Business Transaction Law Covers More Than Contracts
When folks hear about business law services, it's common for them to assume the professional largely involves contracts. In business transaction law, contract law is a subset of the work that attorneys do. Likewise, it's a field many lawyers specialize in.
Business transaction law covers more ground than that. Here are four other types of business transactions you might have an attorney help you with.
Mergers and Acquisitions
Sometimes a company is the headline item in a transaction. There are huge questions when companies acquire other ones or merge with them. In particular, it's important to determine how power will be structured. Do all of the officers from one of the businesses just lose their posts, or will there be roles for them in the new entity?
Also, there is the simple fact that a merger or an acquisition still has to have terms and transfers of cash and assets. Lawyers will iron out the details before the paperwork is signed and value is transferred to complete the transaction.
Structures Involving Out-of-State and International Branches
It's common for businesses to have interests in multiple jurisdictions. Those interests are sometimes configured as separate corporate entities even if they're parts of the same larger organization. For a variety of compliance reasons, transactions between these interests have to be documented and handled as if they were between two different companies entirely. That means producing receipts, showing inventory changes, and planning to pay taxes.
Not all transactions represent simple transfers of assets or money. You might, for example, need to set up the financing for your business. That process will eventually run into business transaction law issues, and it's important to handle them with an eye toward potential legal implications. Such issues can get especially complex when properties are put up as collateral or elements of the company are securitized to back transactions.
In the business world, real estate can be an entirely different kind of asset than what you might encourage in the residential world.

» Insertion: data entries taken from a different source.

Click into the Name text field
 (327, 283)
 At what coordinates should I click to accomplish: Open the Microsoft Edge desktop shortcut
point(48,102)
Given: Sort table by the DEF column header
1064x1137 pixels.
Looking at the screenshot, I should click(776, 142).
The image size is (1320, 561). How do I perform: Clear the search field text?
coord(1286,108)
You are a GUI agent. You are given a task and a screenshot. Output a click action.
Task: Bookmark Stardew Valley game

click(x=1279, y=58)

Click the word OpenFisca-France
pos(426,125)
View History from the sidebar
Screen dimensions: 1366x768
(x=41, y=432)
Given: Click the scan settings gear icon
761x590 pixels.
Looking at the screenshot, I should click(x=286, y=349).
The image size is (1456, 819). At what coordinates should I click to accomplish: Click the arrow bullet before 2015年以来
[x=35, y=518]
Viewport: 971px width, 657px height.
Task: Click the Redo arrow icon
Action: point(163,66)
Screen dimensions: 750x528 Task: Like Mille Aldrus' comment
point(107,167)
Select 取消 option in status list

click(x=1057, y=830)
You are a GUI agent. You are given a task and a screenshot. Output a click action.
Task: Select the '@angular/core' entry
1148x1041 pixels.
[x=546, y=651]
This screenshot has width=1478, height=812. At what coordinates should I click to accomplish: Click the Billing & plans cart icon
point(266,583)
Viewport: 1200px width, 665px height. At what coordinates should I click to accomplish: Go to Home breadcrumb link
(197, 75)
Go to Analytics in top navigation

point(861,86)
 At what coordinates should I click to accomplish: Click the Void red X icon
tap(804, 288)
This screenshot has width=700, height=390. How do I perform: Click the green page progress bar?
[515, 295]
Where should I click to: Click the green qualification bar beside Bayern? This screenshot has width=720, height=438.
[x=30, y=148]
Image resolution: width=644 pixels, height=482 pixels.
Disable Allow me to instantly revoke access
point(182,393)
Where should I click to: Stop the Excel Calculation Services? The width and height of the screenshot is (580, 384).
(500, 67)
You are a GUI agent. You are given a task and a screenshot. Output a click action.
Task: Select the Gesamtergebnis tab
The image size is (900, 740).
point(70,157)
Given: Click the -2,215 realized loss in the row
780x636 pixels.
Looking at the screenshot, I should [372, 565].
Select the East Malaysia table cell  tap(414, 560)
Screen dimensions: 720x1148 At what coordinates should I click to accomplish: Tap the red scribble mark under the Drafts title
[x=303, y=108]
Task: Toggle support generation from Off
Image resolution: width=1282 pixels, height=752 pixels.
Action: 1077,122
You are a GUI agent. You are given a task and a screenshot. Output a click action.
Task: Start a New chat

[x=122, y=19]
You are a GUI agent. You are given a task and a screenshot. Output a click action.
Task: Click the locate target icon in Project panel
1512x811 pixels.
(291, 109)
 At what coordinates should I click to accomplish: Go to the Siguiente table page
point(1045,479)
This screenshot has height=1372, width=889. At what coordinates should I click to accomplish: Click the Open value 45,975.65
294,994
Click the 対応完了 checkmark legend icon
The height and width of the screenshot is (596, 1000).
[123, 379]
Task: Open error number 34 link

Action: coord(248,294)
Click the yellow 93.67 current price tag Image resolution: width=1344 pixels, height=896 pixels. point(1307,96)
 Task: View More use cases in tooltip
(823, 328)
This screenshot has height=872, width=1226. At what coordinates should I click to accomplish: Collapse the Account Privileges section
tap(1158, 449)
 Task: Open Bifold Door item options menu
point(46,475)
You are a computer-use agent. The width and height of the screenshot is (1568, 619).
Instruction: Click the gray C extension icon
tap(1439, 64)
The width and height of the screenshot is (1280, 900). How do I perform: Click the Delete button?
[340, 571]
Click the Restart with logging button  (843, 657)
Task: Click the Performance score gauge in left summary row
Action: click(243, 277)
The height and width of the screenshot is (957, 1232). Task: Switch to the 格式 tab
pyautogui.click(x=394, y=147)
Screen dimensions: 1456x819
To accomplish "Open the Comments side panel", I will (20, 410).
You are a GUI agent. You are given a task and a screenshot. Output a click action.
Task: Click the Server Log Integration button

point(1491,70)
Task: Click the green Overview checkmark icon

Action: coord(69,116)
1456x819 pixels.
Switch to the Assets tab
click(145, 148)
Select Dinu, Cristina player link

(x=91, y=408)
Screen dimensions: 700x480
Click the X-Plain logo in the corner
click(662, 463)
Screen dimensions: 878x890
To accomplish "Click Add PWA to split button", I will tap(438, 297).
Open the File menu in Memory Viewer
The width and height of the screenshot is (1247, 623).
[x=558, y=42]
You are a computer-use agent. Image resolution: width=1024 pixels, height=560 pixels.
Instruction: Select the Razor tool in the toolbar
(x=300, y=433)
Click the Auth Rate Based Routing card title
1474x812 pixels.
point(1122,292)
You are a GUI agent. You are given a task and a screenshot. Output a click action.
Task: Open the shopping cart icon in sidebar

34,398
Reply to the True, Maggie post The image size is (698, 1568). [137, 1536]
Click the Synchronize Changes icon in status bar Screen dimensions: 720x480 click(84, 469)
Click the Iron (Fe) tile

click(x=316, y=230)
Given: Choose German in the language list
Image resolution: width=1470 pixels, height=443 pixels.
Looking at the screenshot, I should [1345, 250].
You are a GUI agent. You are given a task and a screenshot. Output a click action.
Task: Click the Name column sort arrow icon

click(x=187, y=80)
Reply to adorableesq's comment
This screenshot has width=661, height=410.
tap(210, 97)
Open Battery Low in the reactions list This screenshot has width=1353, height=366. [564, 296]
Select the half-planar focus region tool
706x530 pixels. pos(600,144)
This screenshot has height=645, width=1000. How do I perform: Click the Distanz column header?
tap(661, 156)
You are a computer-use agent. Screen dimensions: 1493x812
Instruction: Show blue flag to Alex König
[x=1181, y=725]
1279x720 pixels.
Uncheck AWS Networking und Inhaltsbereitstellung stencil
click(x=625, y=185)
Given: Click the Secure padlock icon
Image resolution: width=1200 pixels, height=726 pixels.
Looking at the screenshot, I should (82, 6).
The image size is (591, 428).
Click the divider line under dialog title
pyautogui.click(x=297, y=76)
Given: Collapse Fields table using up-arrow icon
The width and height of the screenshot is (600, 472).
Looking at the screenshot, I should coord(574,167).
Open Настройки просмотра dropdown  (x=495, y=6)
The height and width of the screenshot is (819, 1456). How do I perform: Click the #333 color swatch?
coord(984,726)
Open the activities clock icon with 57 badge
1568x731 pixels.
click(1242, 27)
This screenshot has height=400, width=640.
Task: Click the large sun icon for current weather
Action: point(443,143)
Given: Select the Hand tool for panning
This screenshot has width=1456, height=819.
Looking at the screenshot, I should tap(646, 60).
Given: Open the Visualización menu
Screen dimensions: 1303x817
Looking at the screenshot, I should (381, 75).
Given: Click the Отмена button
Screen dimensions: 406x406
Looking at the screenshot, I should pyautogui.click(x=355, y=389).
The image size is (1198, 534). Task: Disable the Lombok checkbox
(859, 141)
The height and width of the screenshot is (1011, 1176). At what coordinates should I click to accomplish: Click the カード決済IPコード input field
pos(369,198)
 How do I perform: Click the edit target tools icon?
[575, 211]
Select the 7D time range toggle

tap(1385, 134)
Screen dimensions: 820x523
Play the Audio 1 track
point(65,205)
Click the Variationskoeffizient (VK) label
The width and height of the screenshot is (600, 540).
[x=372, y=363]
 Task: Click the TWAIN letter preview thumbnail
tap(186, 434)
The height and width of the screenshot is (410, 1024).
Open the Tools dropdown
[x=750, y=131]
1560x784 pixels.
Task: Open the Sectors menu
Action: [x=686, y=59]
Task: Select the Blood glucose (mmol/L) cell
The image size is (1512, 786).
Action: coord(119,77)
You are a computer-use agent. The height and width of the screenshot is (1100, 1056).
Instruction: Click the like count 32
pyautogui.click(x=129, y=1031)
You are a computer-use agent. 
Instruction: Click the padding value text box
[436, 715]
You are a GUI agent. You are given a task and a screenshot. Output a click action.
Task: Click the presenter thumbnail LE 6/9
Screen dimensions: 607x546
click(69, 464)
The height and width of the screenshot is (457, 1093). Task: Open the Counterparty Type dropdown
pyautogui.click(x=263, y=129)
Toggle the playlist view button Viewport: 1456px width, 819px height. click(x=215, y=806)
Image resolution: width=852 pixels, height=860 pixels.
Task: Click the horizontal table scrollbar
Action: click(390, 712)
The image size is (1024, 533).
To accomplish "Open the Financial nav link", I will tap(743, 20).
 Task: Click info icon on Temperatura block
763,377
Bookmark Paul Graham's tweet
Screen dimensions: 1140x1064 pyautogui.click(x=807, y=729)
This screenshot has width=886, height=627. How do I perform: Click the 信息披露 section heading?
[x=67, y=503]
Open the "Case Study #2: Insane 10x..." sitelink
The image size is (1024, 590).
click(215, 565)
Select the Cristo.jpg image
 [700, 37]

Two companies might, for example, engage in like-kind transfers of real estate assets for reasons beyond simply acquiring properties.
A common motivation for this sort of transfer is to limit exposure to taxation. It's important, however, for the deal to land on the right side of the law, otherwise, you might be staring at fraud charges or a huge tax bill. This includes setting up the right financial vehicle, such as a statutory trust, to handle the transfer and deal with the taxes.